Earlier this week, my vision suddenly went blurry.
It didn’t go away after 30 minutes so I decided to go to the ER. I fortunately have no medical problems, so when something goes “wrong,” it’s easy for me to think “welp, this is it… I’m getting old. The deterioration starts now.” In the waiting room, there was an adorable seeing eye dog that I wanted to pet but I let him be. My mind went from “what a cute pup!” to “oh my gosh, what if I’m going blind and will need one myself someday…” It is easy to “catastrophize” things when everything feels uncertain and unknown.
The medical team took great care of me. Ran some tests and everything was within normal limits. I was waiting to get discharged when all of a sudden, the other side of my field of vision went blurry! Called the doc again and he had me sit tight. Ultimately, was diagnosed with an ocular migraine and instructed to follow up with an ophthalmologist the next day. Saw the ophthalmologist and he agreed that I had an ocular migraine. I’ve never had migraines, but it’s basically a migraine of the eye – you get all the visual symptoms without the searing headache. Was the weirdest and strangest phenomenon.

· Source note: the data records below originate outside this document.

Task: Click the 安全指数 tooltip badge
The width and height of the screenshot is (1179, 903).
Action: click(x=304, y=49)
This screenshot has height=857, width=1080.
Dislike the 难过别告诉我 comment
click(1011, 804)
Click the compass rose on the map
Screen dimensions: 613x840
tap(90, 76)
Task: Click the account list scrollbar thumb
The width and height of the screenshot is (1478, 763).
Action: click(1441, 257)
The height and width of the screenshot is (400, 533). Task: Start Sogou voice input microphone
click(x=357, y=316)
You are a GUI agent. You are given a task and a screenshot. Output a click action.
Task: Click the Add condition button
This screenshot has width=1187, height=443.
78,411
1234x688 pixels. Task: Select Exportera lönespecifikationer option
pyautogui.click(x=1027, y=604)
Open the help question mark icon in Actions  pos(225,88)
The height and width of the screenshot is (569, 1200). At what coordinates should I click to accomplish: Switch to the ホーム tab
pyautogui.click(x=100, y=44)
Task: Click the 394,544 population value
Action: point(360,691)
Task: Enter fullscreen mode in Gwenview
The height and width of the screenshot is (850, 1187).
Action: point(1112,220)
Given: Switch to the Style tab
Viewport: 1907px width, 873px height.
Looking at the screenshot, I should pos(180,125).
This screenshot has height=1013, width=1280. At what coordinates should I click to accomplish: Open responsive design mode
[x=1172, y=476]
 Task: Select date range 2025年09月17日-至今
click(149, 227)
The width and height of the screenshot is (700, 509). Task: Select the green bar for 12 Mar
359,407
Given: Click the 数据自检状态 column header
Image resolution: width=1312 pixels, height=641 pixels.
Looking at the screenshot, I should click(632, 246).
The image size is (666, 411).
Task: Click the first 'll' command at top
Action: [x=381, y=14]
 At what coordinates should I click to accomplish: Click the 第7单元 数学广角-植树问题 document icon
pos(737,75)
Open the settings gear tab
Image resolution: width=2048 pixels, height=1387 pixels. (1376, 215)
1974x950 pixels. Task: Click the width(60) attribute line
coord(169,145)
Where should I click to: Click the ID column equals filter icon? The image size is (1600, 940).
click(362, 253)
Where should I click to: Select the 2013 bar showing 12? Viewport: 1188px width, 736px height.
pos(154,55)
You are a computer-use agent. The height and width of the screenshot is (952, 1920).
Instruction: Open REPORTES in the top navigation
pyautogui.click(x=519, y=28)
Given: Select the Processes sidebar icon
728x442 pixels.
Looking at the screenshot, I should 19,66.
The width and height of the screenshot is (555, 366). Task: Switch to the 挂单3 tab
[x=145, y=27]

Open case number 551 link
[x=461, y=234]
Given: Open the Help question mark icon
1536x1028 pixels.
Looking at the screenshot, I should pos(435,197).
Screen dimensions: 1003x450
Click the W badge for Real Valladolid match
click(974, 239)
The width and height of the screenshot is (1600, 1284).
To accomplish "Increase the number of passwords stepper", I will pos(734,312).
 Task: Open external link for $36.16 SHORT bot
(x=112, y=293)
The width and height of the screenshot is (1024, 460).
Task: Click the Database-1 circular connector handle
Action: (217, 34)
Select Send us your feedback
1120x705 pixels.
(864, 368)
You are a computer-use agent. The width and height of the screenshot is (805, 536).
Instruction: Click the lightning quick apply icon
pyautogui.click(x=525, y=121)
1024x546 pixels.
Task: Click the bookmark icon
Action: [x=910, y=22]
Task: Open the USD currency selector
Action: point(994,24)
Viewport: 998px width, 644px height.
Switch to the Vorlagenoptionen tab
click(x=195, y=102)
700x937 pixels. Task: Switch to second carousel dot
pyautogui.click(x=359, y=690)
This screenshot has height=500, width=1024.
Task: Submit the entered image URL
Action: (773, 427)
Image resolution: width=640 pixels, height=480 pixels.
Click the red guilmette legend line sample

This episode made me grateful for several reasons. I’m grateful it happened at work while I had ready access to the ER and a team of kind, caring coworkers who cared for me in a time of need. If that happened on a solo hike or while driving, I really don’t know how I would have reacted. The timing could not have been better planned. This proves, yet again, that I can trust the timing of my life’s unfolding. I’m grateful for my baseline level of great health and will do everything in my power to keep it that way. I am more empathetic towards people who do have true health issues; it can be scary and unnerving to not know what’s wrong or to wonder what’s happening within your body.
I love seeing the world, its beauty, and all it has to offer. I’m excited and grateful that I’ve got a clean bill of health to keep exploring all of it.